Speaking of characters, I adored the introduction of Plum. She was a very refreshing character and it was a lovely friendship/mentor-mentee relationship that she shared with Quentin. Her pluckiness and unwillingness to drool all over Quentin definitely gave her bonus points. Instead, Plum had her own demons and heritage to confront. She also had to figure what she wanted to do with her magical skills and talent that she honed at Brakebills. Sometimes her rationale was hilarious when compared to Quentin and I believed the duo worked well together to complete their mission and helped each other understand what they want from magic if not life itself.
Another surprising character development was Janet; she received little attention in the previous book as she did not participate in the epic quest alongside Quentin, Eliot and Julia, but in this last book she proved multiple times that she was the most competent ruler in Fillory and why she was an integral part of the team. I adored the backstory of Janet’s rule while the gang was on their quest—it really made Janet a more three-dimensional character while still being a badass-and-slightly-insane person.
But the one person who had really evolved throughout this series was Quentin. I actually ended up really liking Quentin and thought that his growth had been tremendous throughout the three books. He actually stopped thinking about how he was better than other people and accepted that he could be a selfish, awful person. He took action and was responsible for the faults that he created. He essentially became a protagonist to root for, and I was shocked by my intense attachment by the end of this book, even if he was not my favourite character from the series.
As a book that tried balancing a very action-packed plot, an epic conclusion along with a large cast of characters, there were bound to be a few individuals that did not get featured prominently. I was personally disappointed that Julia was essentially a cameo here since I still believe that she was one of the most interesting characters in this series, and I was also disappointed that Josh and Poppy did not receive nearly as much character development or attention in the last installment.
With the series and many of its magical elements hinging on the fantastical Fillory book series as well as the five Chatwin siblings, I was pleasantly surprised to see how they and the original novels featured heavily in this book. There were at least clear explanations regarding the mythology, how the five siblings ended up in the magical land and what their eventual fates were. By explaining how the FIllory novels originally started and how it became a beloved series for millions around the world, it provided an excellent reason why all the characters were so devoted to Fillory itself, since it seemed awful to me as a reader. It was particularly interesting to contrast the fanatic attitude of Martin Chatwin and the rather blasé attitude of the middle Chatwins with the Quentin/Eliot/Janet/the rest of the gang, because it really highlights that despite all their flaws in the end the Brakebills students were worthy rulers of Fillory.

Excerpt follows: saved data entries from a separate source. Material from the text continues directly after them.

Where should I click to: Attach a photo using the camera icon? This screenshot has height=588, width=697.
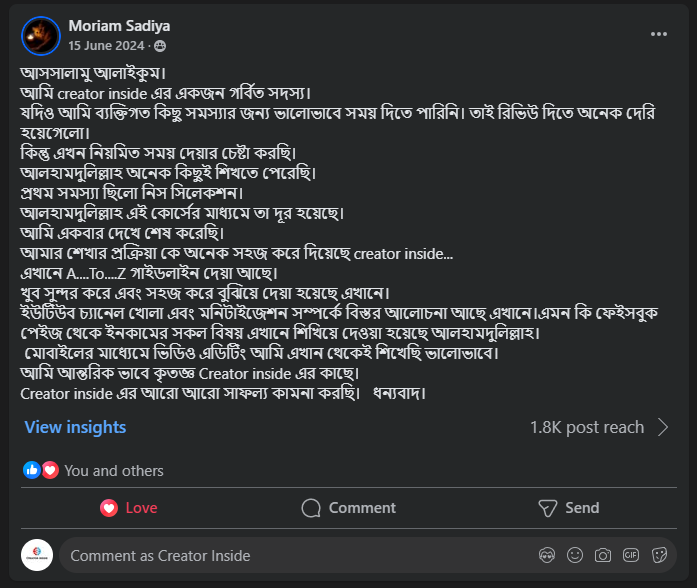coord(602,555)
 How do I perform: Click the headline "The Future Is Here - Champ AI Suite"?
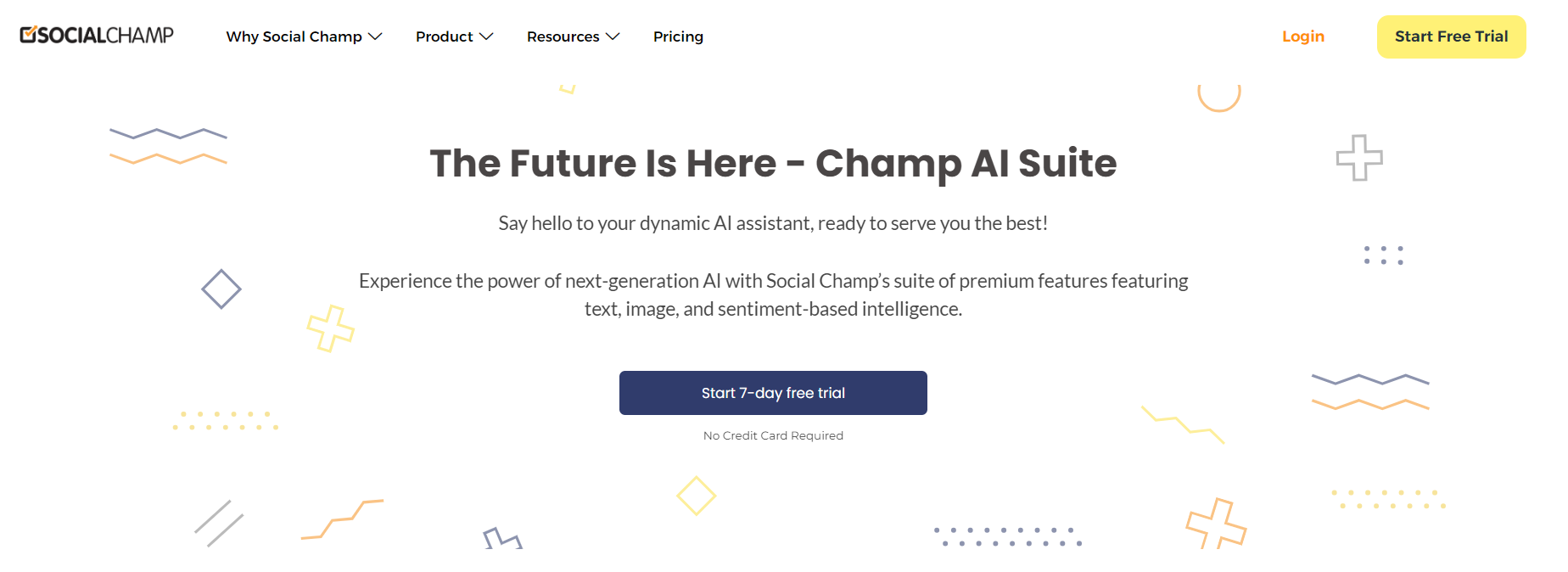774,163
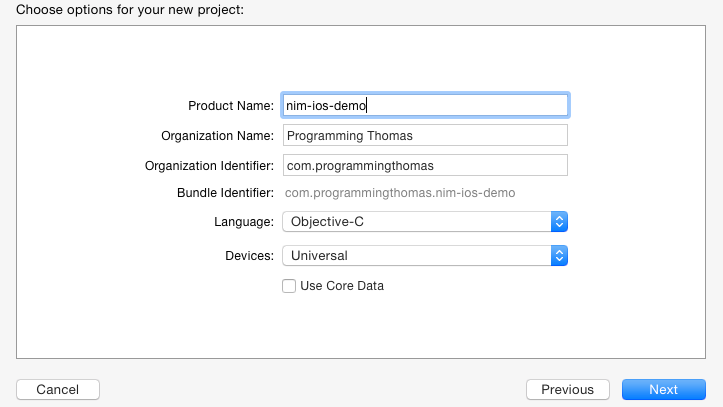
Task: Click the Organization Name label
Action: [217, 136]
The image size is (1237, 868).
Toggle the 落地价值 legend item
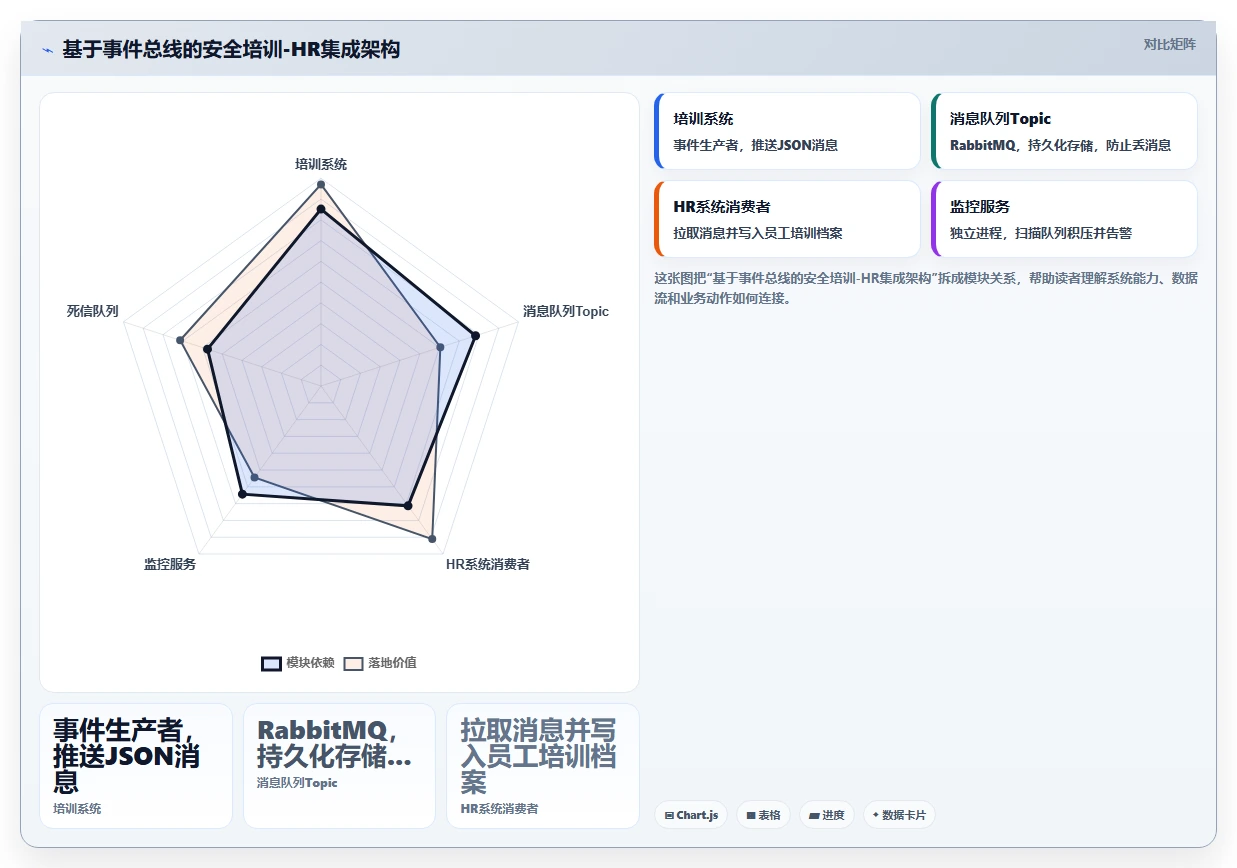(x=380, y=663)
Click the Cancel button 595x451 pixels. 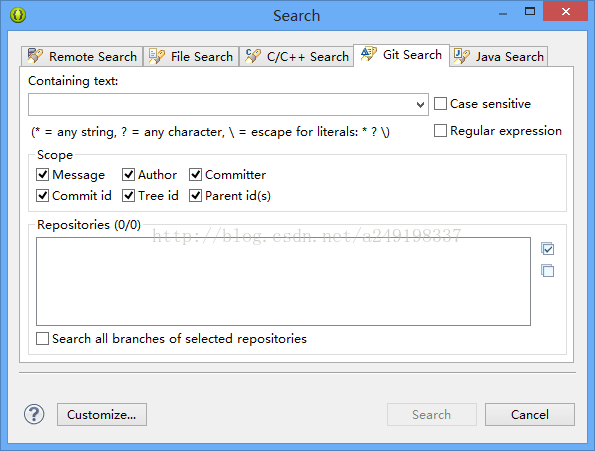[x=530, y=415]
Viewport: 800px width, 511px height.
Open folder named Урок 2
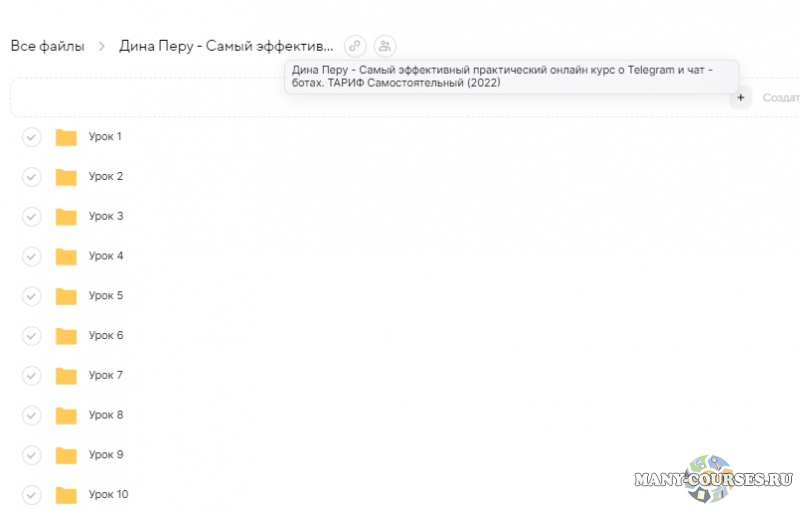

And that ending—that conclusion! It was a brilliant and happy and satisfying and bittersweet conclusion all at once, because I learned to care for and like these characters even if they were all flawed human beings. I thought everyone deserve their endings because it was a long journey and there were no shortcuts with all the trials and disappointment and heartbreaks, and if the ending was slightly too cheery compared to the rest of the book, well, that is still alright after all the grim moments throughout the series.
I still had some minor quibbles with the book—mostly with Grossman and that he really liked his female characters swear and act really crudely for no justifiable reason. There was an instance where one character actually swore so much that my eyebrows kept raising since I could see no absolute reason why the character is swearing excessively as she never did it before. There were certain moments where people will just throw out sentences like “Shutthefuckup!”, and it was really jarring as it did not go well with the flow of the story. Still, I have made my peace since it does seem to be a Grossman style thing, and I still enjoyed the story enough to preserver through all three books.
Another quirk was that I found this book to be the spiritual sequel of ‘The Magician’, while the ‘The Magician’s King’ seemed like 1.5 book. This book just dealt with more ramifications from the first book and helped flesh out any problems in the first book, including all the loose ends that occurred when the first book ended rather abruptly. In contrast, while the events of the second book did have an impact on the finale it was not as important. It could also be because the second book was a more ‘self-contained’ adventure/quest story.
This was definitely a series where one should try to read all the books at once to fully appreciate the story; the first book really did not make much sense or seemed cohesive or a strong book on its own, but I was so glad that I persevered on to complete the trilogy. It would be impossible to pass judgement on this series without reading all three books. While ’The Magicians’ is still not my favourite fantasy trilogy, I believe it deserves a special place in my shelf for me reminding that fantasy can be an exciting and fun read. I definitely anticipate watching the mini-series (even if it is drastically from all the books).